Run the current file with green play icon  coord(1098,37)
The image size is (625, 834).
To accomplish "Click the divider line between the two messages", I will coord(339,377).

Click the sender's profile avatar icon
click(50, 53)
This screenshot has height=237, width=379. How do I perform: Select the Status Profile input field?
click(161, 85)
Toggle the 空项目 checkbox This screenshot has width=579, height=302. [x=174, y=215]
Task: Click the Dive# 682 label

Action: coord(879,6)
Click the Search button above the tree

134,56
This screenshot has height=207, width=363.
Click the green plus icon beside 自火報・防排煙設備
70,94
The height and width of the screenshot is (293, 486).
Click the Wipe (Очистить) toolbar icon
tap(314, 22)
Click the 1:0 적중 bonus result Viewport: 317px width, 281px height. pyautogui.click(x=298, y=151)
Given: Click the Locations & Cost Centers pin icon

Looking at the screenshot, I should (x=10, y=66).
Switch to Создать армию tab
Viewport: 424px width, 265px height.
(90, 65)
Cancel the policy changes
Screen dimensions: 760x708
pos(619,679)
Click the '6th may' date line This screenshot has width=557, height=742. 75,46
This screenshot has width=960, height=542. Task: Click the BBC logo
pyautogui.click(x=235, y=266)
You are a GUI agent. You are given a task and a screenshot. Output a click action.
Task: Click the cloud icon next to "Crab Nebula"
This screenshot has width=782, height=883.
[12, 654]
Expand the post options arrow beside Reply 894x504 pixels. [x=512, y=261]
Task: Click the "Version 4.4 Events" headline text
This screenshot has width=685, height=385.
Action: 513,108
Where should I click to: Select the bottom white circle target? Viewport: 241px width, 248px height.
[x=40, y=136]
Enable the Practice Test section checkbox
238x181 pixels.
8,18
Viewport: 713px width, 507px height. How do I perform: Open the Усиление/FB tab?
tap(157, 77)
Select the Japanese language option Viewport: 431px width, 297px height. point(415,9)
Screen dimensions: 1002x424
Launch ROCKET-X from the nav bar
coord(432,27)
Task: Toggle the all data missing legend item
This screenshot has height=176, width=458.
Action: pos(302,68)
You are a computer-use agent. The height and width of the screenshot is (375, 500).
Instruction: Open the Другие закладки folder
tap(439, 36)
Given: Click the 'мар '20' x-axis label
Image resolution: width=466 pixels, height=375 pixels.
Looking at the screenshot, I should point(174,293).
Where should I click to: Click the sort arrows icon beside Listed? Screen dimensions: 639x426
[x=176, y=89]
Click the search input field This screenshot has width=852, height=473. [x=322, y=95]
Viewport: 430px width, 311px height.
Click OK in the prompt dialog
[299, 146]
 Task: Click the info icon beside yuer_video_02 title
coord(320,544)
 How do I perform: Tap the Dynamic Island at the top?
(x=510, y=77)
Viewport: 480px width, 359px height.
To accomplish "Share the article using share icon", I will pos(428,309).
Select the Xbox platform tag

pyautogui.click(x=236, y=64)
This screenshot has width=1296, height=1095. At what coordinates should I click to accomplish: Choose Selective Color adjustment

_____

■ WORK INSTRUCTIONS ■
Return each line of the material in which the string "Toggle" can be found.

■ ANSWER TO THIS PROBLEM ■
Toggle the 空项目 checkbox This screenshot has width=579, height=302. [x=174, y=215]
Task: Toggle the all data missing legend item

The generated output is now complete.